_INPUT RECORDS:_
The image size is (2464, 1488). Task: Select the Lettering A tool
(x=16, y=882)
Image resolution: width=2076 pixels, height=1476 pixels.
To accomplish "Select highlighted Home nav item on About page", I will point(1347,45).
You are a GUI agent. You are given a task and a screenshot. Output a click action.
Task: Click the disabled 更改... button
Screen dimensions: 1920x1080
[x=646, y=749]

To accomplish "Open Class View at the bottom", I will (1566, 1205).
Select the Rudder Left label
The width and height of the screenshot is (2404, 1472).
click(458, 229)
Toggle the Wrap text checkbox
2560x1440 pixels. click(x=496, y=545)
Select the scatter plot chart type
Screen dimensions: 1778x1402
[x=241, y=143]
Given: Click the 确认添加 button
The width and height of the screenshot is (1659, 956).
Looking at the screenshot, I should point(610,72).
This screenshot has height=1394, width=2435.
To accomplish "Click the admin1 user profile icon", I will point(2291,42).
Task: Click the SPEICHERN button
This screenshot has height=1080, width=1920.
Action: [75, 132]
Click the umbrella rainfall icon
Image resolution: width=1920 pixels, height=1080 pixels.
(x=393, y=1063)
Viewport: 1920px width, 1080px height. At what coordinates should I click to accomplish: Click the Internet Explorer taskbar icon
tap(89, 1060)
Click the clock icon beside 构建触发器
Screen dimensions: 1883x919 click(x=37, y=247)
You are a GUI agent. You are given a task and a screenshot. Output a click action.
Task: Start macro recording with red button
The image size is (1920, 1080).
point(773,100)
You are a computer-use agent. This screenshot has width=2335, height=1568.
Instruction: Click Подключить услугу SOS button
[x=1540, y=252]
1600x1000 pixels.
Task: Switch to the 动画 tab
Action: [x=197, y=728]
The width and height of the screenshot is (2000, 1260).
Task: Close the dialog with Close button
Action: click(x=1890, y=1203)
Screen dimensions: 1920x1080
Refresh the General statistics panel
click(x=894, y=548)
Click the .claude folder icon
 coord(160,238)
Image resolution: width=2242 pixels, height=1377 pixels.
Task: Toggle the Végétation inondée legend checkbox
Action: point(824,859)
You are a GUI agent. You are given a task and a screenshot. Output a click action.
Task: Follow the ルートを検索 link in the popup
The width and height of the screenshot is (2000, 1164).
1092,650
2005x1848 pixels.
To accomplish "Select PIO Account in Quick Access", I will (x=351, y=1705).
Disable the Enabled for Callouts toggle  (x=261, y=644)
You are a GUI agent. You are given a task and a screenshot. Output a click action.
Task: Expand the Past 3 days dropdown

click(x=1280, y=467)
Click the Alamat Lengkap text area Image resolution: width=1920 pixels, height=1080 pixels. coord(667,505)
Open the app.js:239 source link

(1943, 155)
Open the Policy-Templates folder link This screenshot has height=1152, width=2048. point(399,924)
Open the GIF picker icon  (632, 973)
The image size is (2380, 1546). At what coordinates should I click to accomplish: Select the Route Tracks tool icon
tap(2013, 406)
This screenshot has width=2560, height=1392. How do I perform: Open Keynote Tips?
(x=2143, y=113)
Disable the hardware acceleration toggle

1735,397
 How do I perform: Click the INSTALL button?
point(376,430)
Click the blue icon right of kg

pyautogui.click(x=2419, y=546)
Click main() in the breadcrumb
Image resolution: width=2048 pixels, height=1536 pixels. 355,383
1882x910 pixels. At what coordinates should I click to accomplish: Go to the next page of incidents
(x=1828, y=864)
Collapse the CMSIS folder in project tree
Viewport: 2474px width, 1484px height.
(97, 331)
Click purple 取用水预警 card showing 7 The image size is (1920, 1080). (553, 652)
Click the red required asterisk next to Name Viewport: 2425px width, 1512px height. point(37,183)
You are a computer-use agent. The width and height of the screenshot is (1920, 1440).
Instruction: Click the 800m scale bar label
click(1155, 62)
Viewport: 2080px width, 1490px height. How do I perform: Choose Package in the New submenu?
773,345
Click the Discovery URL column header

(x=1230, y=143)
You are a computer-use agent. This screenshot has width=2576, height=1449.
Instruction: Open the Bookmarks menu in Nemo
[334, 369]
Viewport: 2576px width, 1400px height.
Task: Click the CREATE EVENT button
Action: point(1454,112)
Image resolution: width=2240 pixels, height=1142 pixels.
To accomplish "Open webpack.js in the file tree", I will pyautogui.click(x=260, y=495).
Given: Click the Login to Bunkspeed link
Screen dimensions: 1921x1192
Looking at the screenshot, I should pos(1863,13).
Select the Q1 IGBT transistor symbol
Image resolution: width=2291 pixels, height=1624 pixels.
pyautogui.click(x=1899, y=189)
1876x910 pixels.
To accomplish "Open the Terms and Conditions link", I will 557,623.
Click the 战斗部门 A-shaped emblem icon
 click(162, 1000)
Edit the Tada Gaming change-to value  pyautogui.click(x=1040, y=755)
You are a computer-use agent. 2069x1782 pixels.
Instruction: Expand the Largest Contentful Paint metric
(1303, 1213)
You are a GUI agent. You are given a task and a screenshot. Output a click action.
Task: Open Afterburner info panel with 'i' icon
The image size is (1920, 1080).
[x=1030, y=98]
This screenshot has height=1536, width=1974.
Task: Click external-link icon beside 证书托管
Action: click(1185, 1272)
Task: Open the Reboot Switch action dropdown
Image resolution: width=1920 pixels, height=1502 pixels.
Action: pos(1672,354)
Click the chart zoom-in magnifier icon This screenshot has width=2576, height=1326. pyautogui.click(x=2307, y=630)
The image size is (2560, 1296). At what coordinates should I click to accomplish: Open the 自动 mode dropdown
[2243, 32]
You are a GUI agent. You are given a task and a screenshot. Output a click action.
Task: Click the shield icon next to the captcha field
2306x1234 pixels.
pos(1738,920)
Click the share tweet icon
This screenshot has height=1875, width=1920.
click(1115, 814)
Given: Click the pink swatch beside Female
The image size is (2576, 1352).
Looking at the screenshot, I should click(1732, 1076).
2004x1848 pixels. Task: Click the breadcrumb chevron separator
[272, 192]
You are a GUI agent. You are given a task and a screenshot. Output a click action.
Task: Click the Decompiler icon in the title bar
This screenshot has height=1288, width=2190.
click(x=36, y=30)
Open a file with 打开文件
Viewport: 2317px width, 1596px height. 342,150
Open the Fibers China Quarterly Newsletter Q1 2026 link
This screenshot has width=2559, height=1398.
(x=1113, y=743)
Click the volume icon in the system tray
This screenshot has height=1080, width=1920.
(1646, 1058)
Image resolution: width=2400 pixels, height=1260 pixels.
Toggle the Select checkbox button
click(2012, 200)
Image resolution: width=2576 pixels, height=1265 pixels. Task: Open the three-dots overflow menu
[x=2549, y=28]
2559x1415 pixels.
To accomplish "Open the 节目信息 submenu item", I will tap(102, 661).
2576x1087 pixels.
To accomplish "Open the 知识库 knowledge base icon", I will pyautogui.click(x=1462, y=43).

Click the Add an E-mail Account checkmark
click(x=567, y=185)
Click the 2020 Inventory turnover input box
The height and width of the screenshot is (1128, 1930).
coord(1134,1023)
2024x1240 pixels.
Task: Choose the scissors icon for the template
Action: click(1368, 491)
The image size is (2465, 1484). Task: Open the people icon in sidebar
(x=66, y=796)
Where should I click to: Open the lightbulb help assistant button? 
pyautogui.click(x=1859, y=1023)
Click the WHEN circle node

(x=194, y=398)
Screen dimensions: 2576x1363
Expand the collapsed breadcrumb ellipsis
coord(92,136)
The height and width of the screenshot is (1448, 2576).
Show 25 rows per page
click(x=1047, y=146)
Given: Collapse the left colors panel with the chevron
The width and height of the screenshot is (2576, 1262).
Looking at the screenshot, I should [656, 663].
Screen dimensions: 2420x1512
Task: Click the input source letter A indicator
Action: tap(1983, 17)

_WHAT NEEDS TO BE DONE:_ The data must be given again in full, exactly as written.

_WRITTEN SOLUTION:_
The image size is (2464, 1488). Task: Select the Lettering A tool
(x=16, y=882)
Image resolution: width=2076 pixels, height=1476 pixels.
To accomplish "Select highlighted Home nav item on About page", I will point(1347,45).
You are a GUI agent. You are given a task and a screenshot. Output a click action.
Task: Click the disabled 更改... button
Screen dimensions: 1920x1080
[x=646, y=749]

To accomplish "Open Class View at the bottom", I will (1566, 1205).
Select the Rudder Left label
The width and height of the screenshot is (2404, 1472).
click(458, 229)
Toggle the Wrap text checkbox
2560x1440 pixels. click(x=496, y=545)
Select the scatter plot chart type
Screen dimensions: 1778x1402
[x=241, y=143]
Given: Click the 确认添加 button
The width and height of the screenshot is (1659, 956).
Looking at the screenshot, I should point(610,72).
This screenshot has height=1394, width=2435.
To accomplish "Click the admin1 user profile icon", I will point(2291,42).
Task: Click the SPEICHERN button
This screenshot has height=1080, width=1920.
Action: [75, 132]
Click the umbrella rainfall icon
Image resolution: width=1920 pixels, height=1080 pixels.
(x=393, y=1063)
Viewport: 1920px width, 1080px height. At what coordinates should I click to accomplish: Click the Internet Explorer taskbar icon
tap(89, 1060)
Click the clock icon beside 构建触发器
Screen dimensions: 1883x919 click(x=37, y=247)
You are a GUI agent. You are given a task and a screenshot. Output a click action.
Task: Start macro recording with red button
The image size is (1920, 1080).
point(773,100)
You are a computer-use agent. This screenshot has width=2335, height=1568.
Instruction: Click Подключить услугу SOS button
[x=1540, y=252]
1600x1000 pixels.
Task: Switch to the 动画 tab
Action: [x=197, y=728]
The width and height of the screenshot is (2000, 1260).
Task: Close the dialog with Close button
Action: click(x=1890, y=1203)
Screen dimensions: 1920x1080
Refresh the General statistics panel
click(x=894, y=548)
Click the .claude folder icon
 coord(160,238)
Image resolution: width=2242 pixels, height=1377 pixels.
Task: Toggle the Végétation inondée legend checkbox
Action: point(824,859)
You are a GUI agent. You are given a task and a screenshot. Output a click action.
Task: Follow the ルートを検索 link in the popup
The width and height of the screenshot is (2000, 1164).
1092,650
2005x1848 pixels.
To accomplish "Select PIO Account in Quick Access", I will (x=351, y=1705).
Disable the Enabled for Callouts toggle  (x=261, y=644)
You are a GUI agent. You are given a task and a screenshot. Output a click action.
Task: Expand the Past 3 days dropdown

click(x=1280, y=467)
Click the Alamat Lengkap text area Image resolution: width=1920 pixels, height=1080 pixels. coord(667,505)
Open the app.js:239 source link

(1943, 155)
Open the Policy-Templates folder link This screenshot has height=1152, width=2048. point(399,924)
Open the GIF picker icon  (632, 973)
The image size is (2380, 1546). At what coordinates should I click to accomplish: Select the Route Tracks tool icon
tap(2013, 406)
This screenshot has width=2560, height=1392. How do I perform: Open Keynote Tips?
(x=2143, y=113)
Disable the hardware acceleration toggle

1735,397
 How do I perform: Click the INSTALL button?
point(376,430)
Click the blue icon right of kg

pyautogui.click(x=2419, y=546)
Click main() in the breadcrumb
Image resolution: width=2048 pixels, height=1536 pixels. 355,383
1882x910 pixels. At what coordinates should I click to accomplish: Go to the next page of incidents
(x=1828, y=864)
Collapse the CMSIS folder in project tree
Viewport: 2474px width, 1484px height.
(97, 331)
Click purple 取用水预警 card showing 7 The image size is (1920, 1080). (553, 652)
Click the red required asterisk next to Name Viewport: 2425px width, 1512px height. point(37,183)
You are a computer-use agent. The width and height of the screenshot is (1920, 1440).
Instruction: Click the 800m scale bar label
click(1155, 62)
Viewport: 2080px width, 1490px height. How do I perform: Choose Package in the New submenu?
773,345
Click the Discovery URL column header

(x=1230, y=143)
You are a computer-use agent. This screenshot has width=2576, height=1449.
Instruction: Open the Bookmarks menu in Nemo
[334, 369]
Viewport: 2576px width, 1400px height.
Task: Click the CREATE EVENT button
Action: point(1454,112)
Image resolution: width=2240 pixels, height=1142 pixels.
To accomplish "Open webpack.js in the file tree", I will pyautogui.click(x=260, y=495).
Given: Click the Login to Bunkspeed link
Screen dimensions: 1921x1192
Looking at the screenshot, I should pos(1863,13).
Select the Q1 IGBT transistor symbol
Image resolution: width=2291 pixels, height=1624 pixels.
pyautogui.click(x=1899, y=189)
1876x910 pixels.
To accomplish "Open the Terms and Conditions link", I will 557,623.
Click the 战斗部门 A-shaped emblem icon
 click(162, 1000)
Edit the Tada Gaming change-to value  pyautogui.click(x=1040, y=755)
You are a computer-use agent. 2069x1782 pixels.
Instruction: Expand the Largest Contentful Paint metric
(1303, 1213)
You are a GUI agent. You are given a task and a screenshot. Output a click action.
Task: Open Afterburner info panel with 'i' icon
The image size is (1920, 1080).
[x=1030, y=98]
This screenshot has height=1536, width=1974.
Task: Click external-link icon beside 证书托管
Action: click(1185, 1272)
Task: Open the Reboot Switch action dropdown
Image resolution: width=1920 pixels, height=1502 pixels.
Action: pos(1672,354)
Click the chart zoom-in magnifier icon This screenshot has width=2576, height=1326. pyautogui.click(x=2307, y=630)
The image size is (2560, 1296). At what coordinates should I click to accomplish: Open the 自动 mode dropdown
[2243, 32]
You are a GUI agent. You are given a task and a screenshot. Output a click action.
Task: Click the shield icon next to the captcha field
2306x1234 pixels.
pos(1738,920)
Click the share tweet icon
This screenshot has height=1875, width=1920.
click(1115, 814)
Given: Click the pink swatch beside Female
The image size is (2576, 1352).
Looking at the screenshot, I should click(1732, 1076).
2004x1848 pixels. Task: Click the breadcrumb chevron separator
[272, 192]
You are a GUI agent. You are given a task and a screenshot. Output a click action.
Task: Click the Decompiler icon in the title bar
This screenshot has height=1288, width=2190.
click(x=36, y=30)
Open a file with 打开文件
Viewport: 2317px width, 1596px height. 342,150
Open the Fibers China Quarterly Newsletter Q1 2026 link
This screenshot has width=2559, height=1398.
(x=1113, y=743)
Click the volume icon in the system tray
This screenshot has height=1080, width=1920.
(1646, 1058)
Image resolution: width=2400 pixels, height=1260 pixels.
Toggle the Select checkbox button
click(2012, 200)
Image resolution: width=2576 pixels, height=1265 pixels. Task: Open the three-dots overflow menu
[x=2549, y=28]
2559x1415 pixels.
To accomplish "Open the 节目信息 submenu item", I will tap(102, 661).
2576x1087 pixels.
To accomplish "Open the 知识库 knowledge base icon", I will pyautogui.click(x=1462, y=43).

Click the Add an E-mail Account checkmark
click(x=567, y=185)
Click the 2020 Inventory turnover input box
The height and width of the screenshot is (1128, 1930).
coord(1134,1023)
2024x1240 pixels.
Task: Choose the scissors icon for the template
Action: click(1368, 491)
The image size is (2465, 1484). Task: Open the people icon in sidebar
(x=66, y=796)
Where should I click to: Open the lightbulb help assistant button? 
pyautogui.click(x=1859, y=1023)
Click the WHEN circle node

(x=194, y=398)
Screen dimensions: 2576x1363
Expand the collapsed breadcrumb ellipsis
coord(92,136)
The height and width of the screenshot is (1448, 2576).
Show 25 rows per page
click(x=1047, y=146)
Given: Collapse the left colors panel with the chevron
The width and height of the screenshot is (2576, 1262).
Looking at the screenshot, I should [656, 663].
Screen dimensions: 2420x1512
Task: Click the input source letter A indicator
Action: tap(1983, 17)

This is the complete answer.